RuleWhat it measuresWhat it punishes
Trailing drawdownA floor that rises with equity highs and never fallsGiving back profit
Static drawdownA fixed floor at a set distance from the starting balanceTotal drawdown beyond a threshold
Daily loss limitMax loss within a single sessionBad days, regardless of overall balance

1. Trailing drawdown — the floor that climbs

A trailing limit follows your equity up and stays put when you give back. Comes in two flavours: end-of-day (re-marks at the close) and intraday (re-marks on every tick, including unrealised highs). See EOD vs intraday. Common at the major US futures firms — Apex, Topstep, Tradeify, Lucid. Sizing: size from the floor, not the balance.

2. Static drawdown — the fixed floor

A static limit sits at a fixed dollar distance from the starting balance. It doesn't move with profit. That makes it the friendliest for swing/multi-day strategies because intraday noise can't tighten your headroom. Standard on forex/CFD evaluations — FundingPips, FTP, FTMO 2-Step.

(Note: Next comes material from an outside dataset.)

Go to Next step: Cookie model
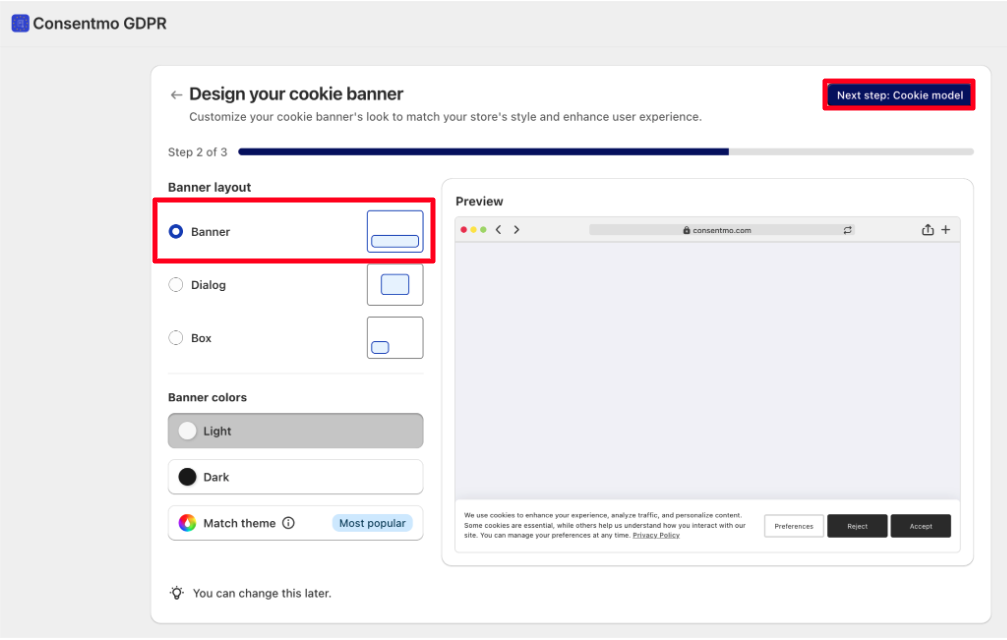The image size is (1007, 640). tap(899, 95)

3. Daily loss limit — the session cap

A separate, per-session ceiling on losses. You can be profitable overall and still breach it in one bad day. Crucially, some firms measure it on intraday equity (an unrealised dip counts), others on closed P&L only. Full mechanics: daily loss limit explained.

How firms stack them

Most prop accounts layer two of the three. Typical patterns:

  • Futures (US): trailing drawdown + sometimes a daily cap (Topstep, some Apex types).
  • Forex/CFD: static drawdown + daily loss limit on intraday equity (FTMO 2-Step, FundingPips).
  • Pick-your-model: MyFundedFutures lets you choose EOD trailing, intraday trailing or static; Elite and TradeDay mix.

What it means for sizing

The rule that bites first decides your preset. Aggressive sizing belongs only on EOD trailing; intraday trailing demands conservative; static is the most forgiving for swing systems; daily loss limits demand a hard max-loss-per-day cap baked into the algo. Estimate modeled blow rate per portfolio in the Pass Estimator and size against the binding limit with the Position Size Calculator.

FAQ

What's the difference between trailing, static and daily-loss drawdown?

Trailing drawdown is a floor that rises with equity highs and never falls; static drawdown is a fixed floor from the starting balance; daily loss limit is a max loss within one session. Most prop accounts layer two of the three.

Which drawdown model is easiest to pass?

Static is the most forgiving (intraday dips don't tighten the buffer), then EOD trailing, then intraday trailing (the strictest). A daily loss limit is a separate, additional constraint on top.

Can I have a daily loss limit and a trailing drawdown at the same time?

Yes — many firms layer both. You can pass the daily cap and still breach the trailing limit over a string of days, or have a great month but breach the daily cap in one bad session.

Not financial advice. Performance figures referenced are hypothetical, modeled outputs (1,500-path Monte Carlo on a 12-month sample). Past performance does not guarantee future results. Tool names are referenced for education; verify current features and prop-firm rules directly.